> [Your goal]
The expected answer is the data below, printed verbatim without its pictures.

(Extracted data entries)
▬▬▬▬▬▬
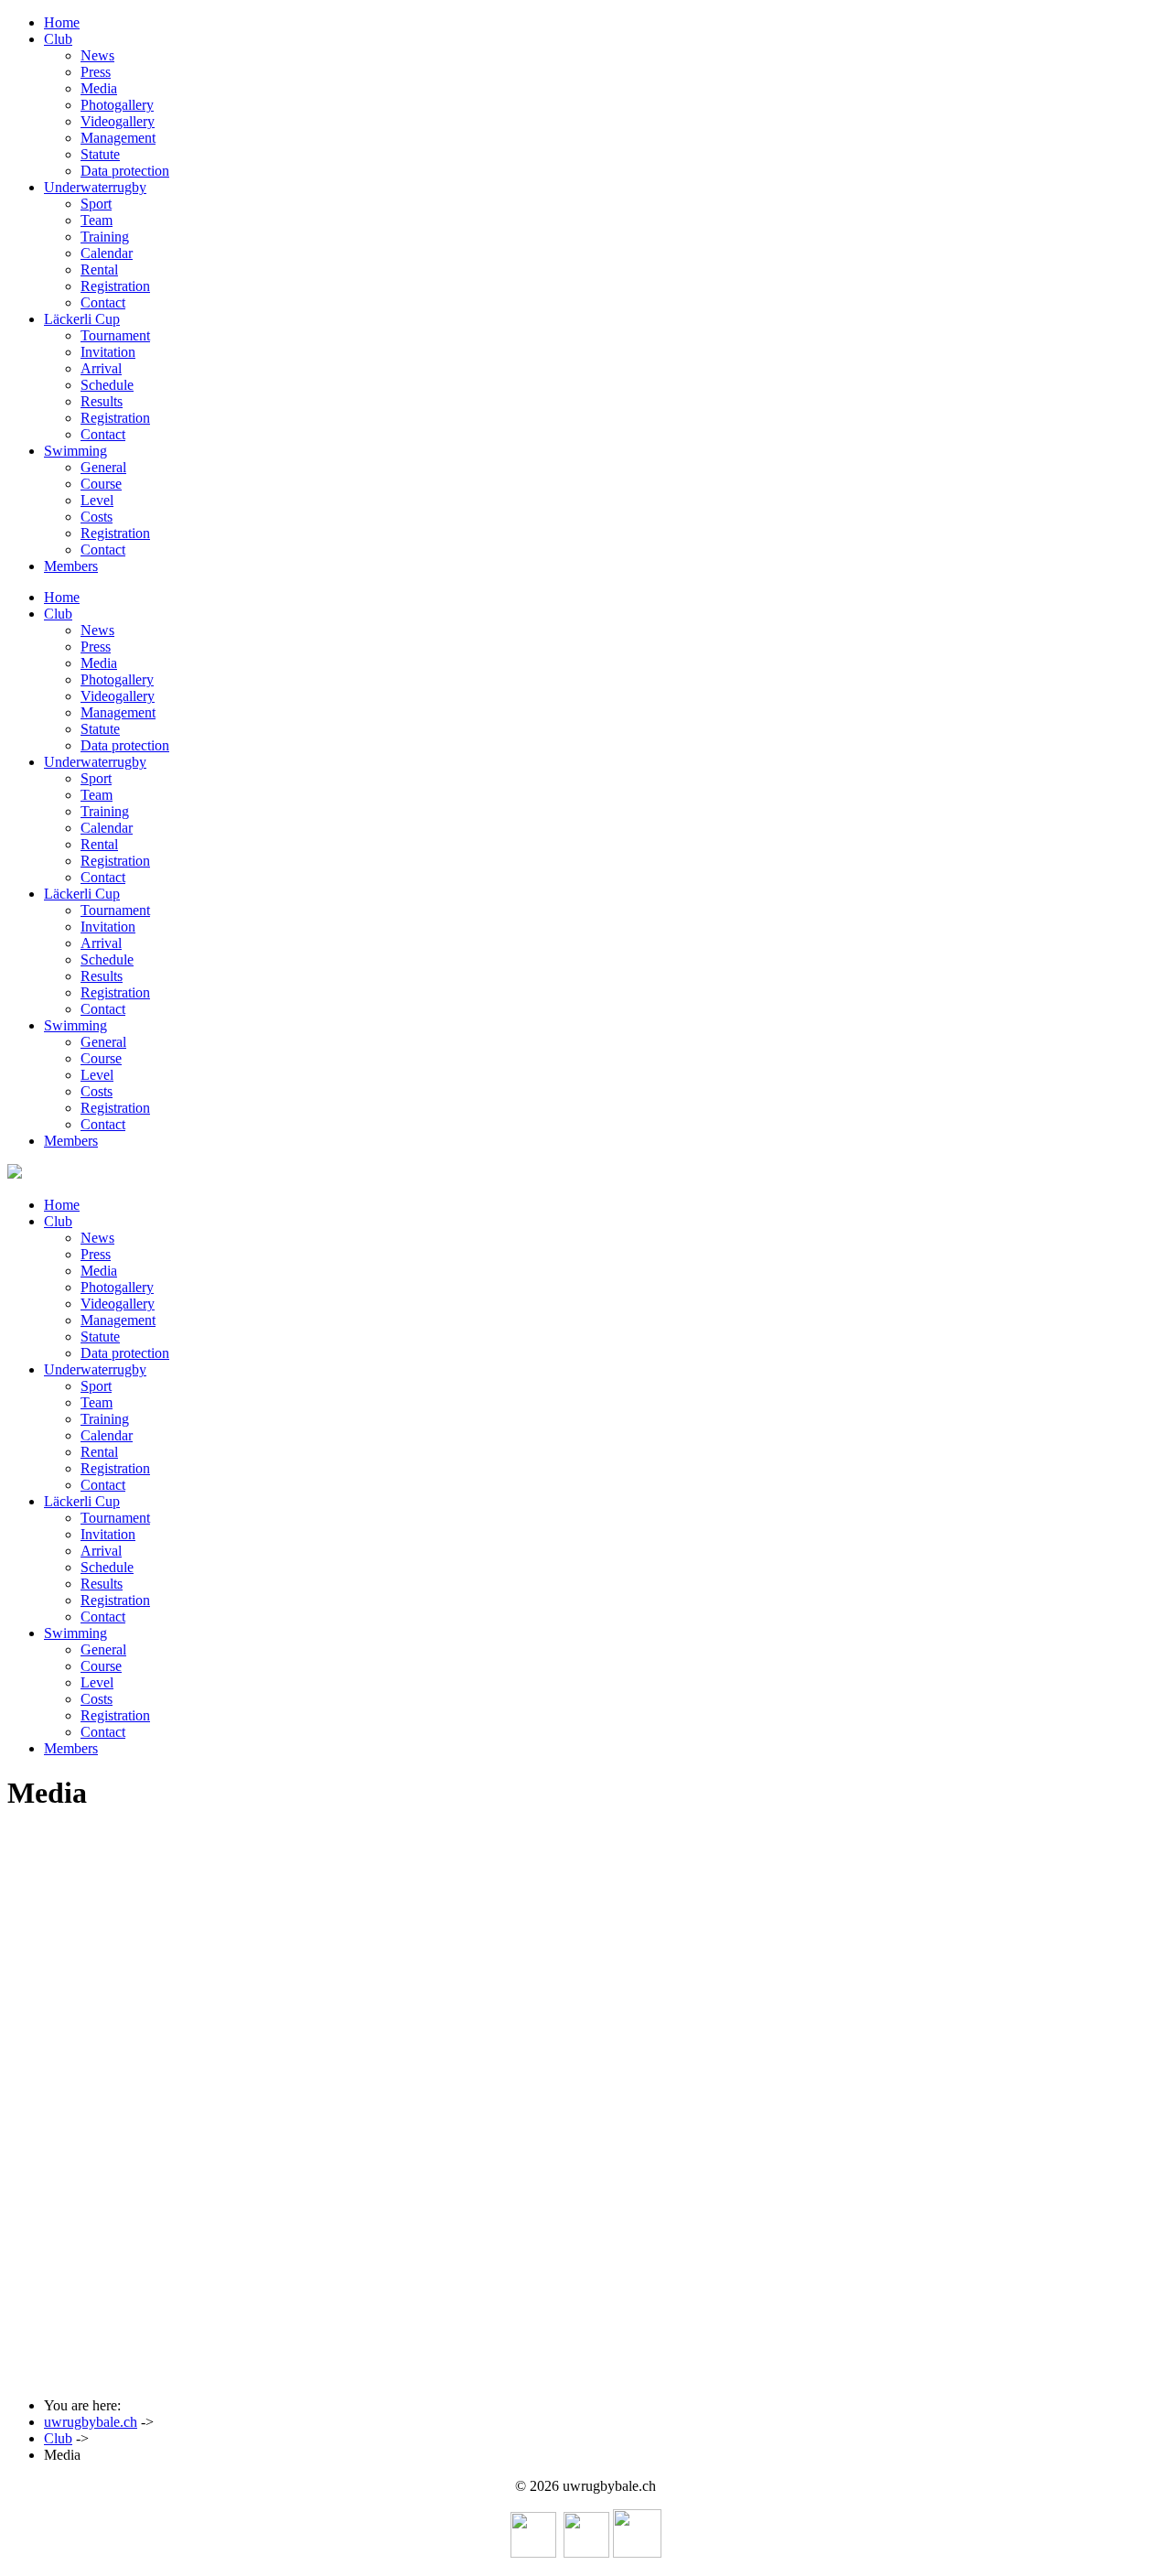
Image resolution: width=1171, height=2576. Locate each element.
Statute (100, 154)
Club (58, 39)
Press (96, 72)
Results (102, 401)
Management (118, 138)
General (103, 467)
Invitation (108, 352)
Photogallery (117, 105)
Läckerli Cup (82, 319)
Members (71, 566)
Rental (99, 269)
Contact (103, 302)
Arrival (101, 368)
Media (99, 88)
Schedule (107, 385)
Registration (115, 286)
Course (101, 483)
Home (62, 22)
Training (105, 236)
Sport (96, 203)
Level (97, 500)
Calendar (107, 253)
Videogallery (118, 121)
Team (97, 220)
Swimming (75, 450)
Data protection (125, 170)
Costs (97, 516)
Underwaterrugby (95, 187)
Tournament (115, 335)
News (97, 55)
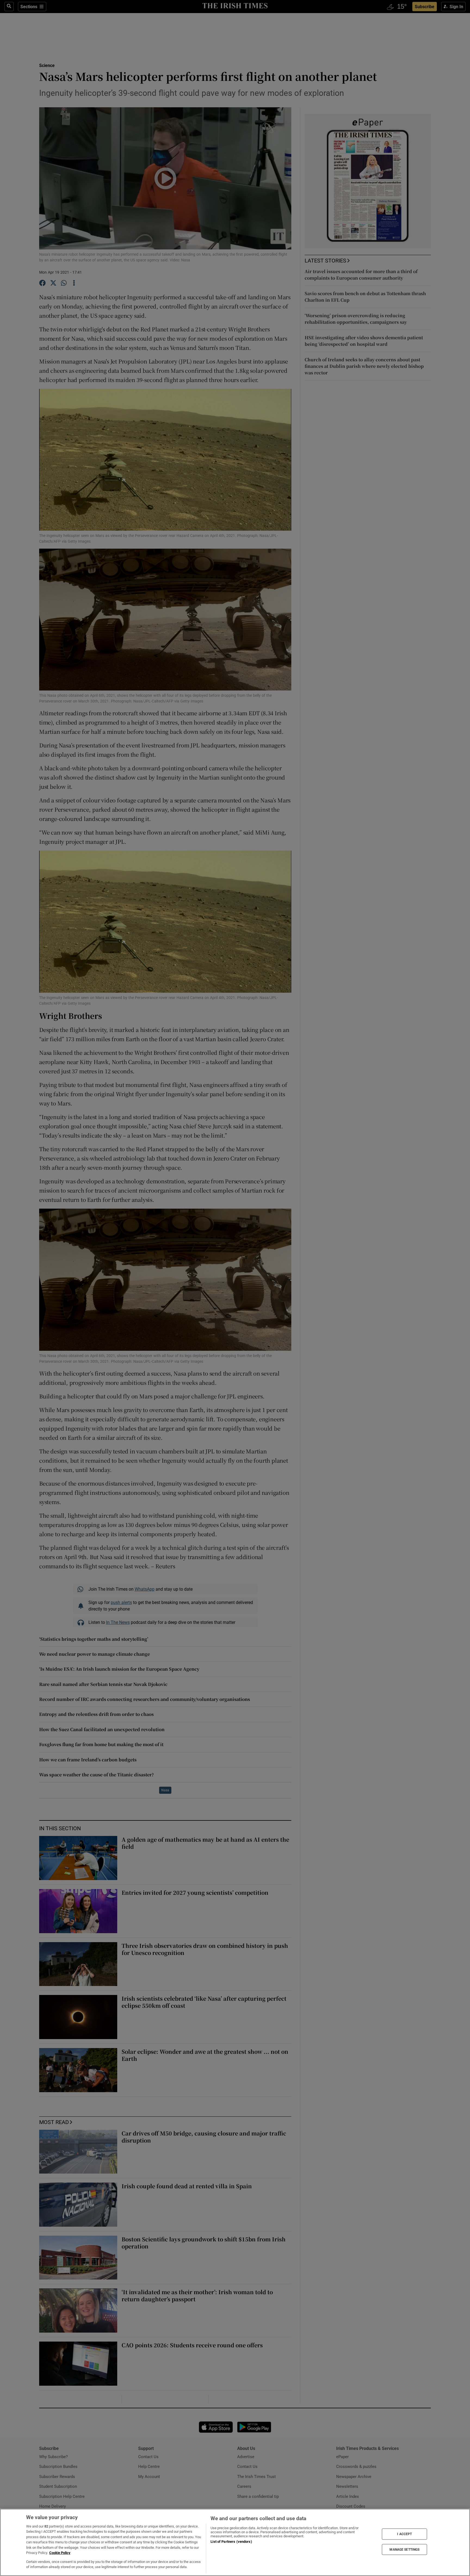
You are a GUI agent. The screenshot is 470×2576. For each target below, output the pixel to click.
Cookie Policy (59, 2553)
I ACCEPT (404, 2534)
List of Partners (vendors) (231, 2542)
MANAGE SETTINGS (404, 2549)
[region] (235, 2542)
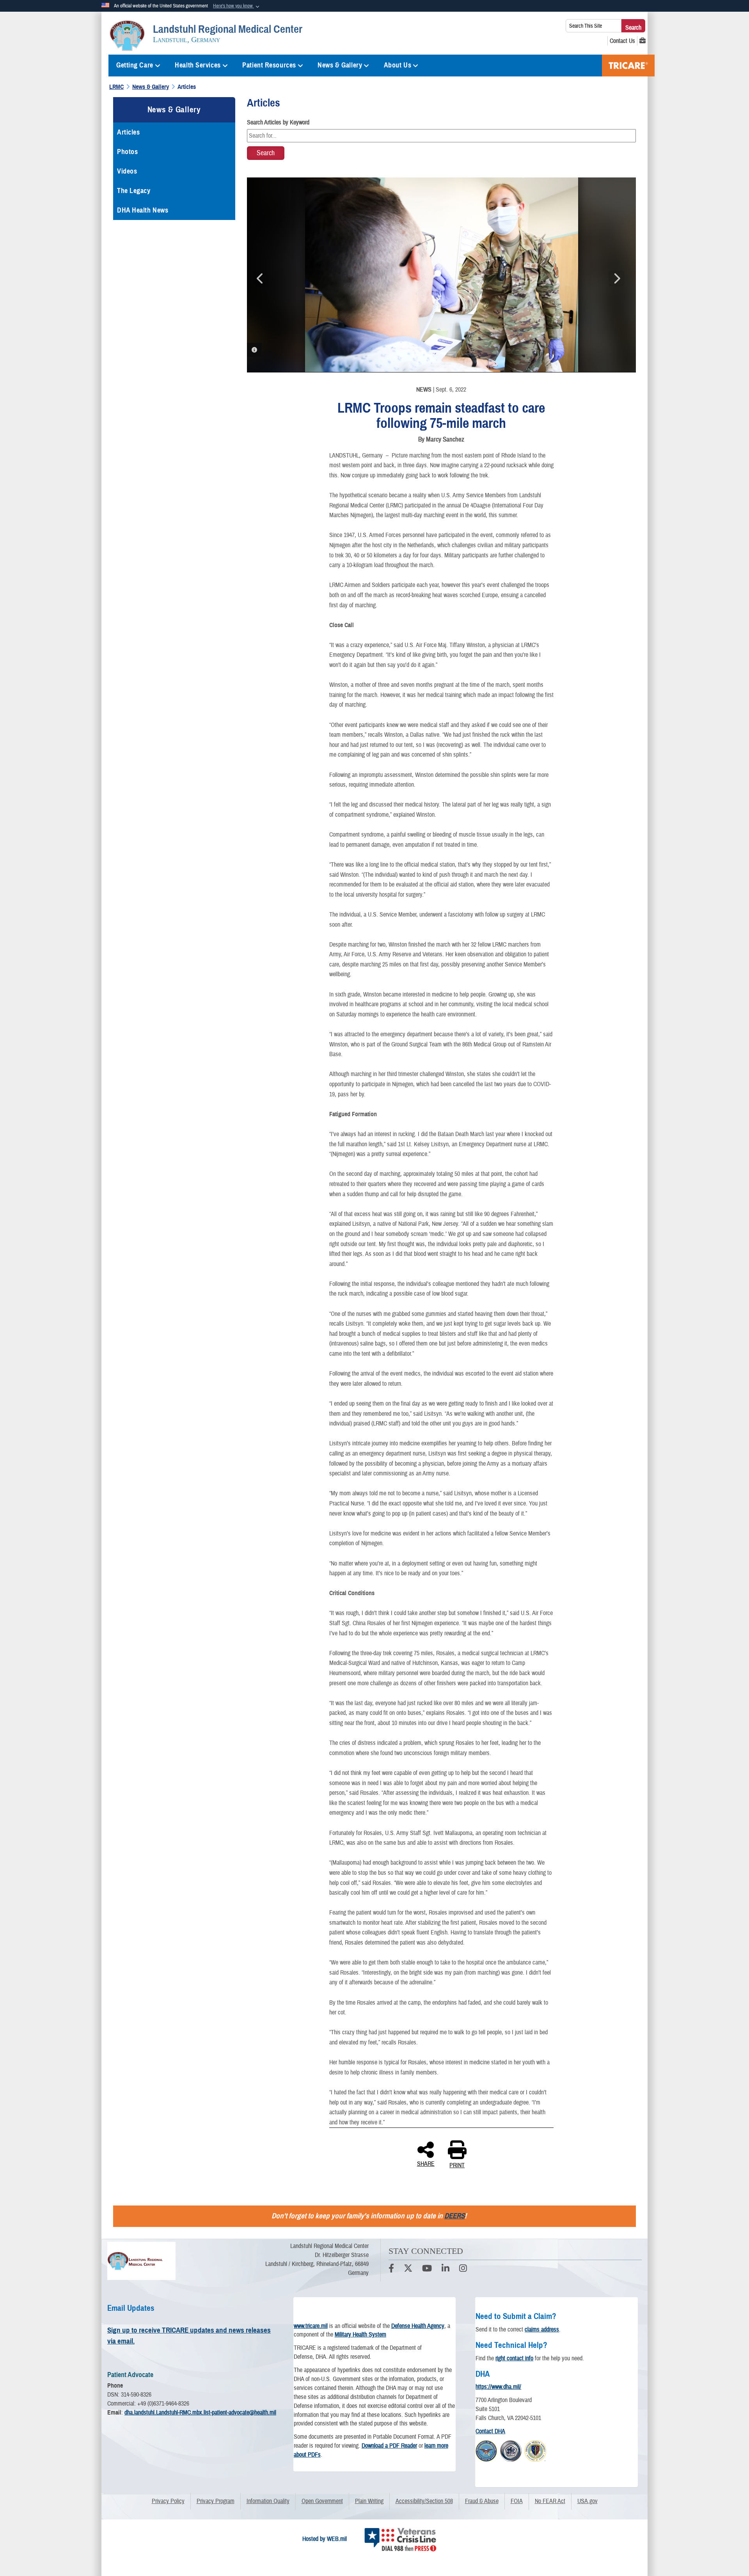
▬▬▬▬▬▬
> [Your solution]
Image resolution: width=1171, height=2576. Locate each element.
Statute (100, 154)
Club (58, 39)
Press (96, 72)
Results (102, 401)
Management (118, 138)
General (103, 467)
Invitation (108, 352)
Photogallery (117, 105)
Läckerli Cup (82, 319)
Members (71, 566)
Rental (99, 269)
Contact (103, 302)
Arrival (101, 368)
Media (99, 88)
Schedule (107, 385)
Registration (115, 286)
Course (101, 483)
Home (62, 22)
Training (105, 236)
Sport (96, 203)
Level (97, 500)
Calendar (107, 253)
Videogallery (118, 121)
Team (97, 220)
Swimming (75, 450)
Data protection (125, 170)
Costs (97, 516)
Underwaterrugby (95, 187)
Tournament (115, 335)
News (97, 55)
You are a GUI agent. The screenshot is 470×2576. For each target below, output the pixel to click.
Cookie Policy (59, 2553)
I ACCEPT (404, 2534)
List of Partners (vendors) (231, 2542)
MANAGE SETTINGS (404, 2549)
[region] (235, 2542)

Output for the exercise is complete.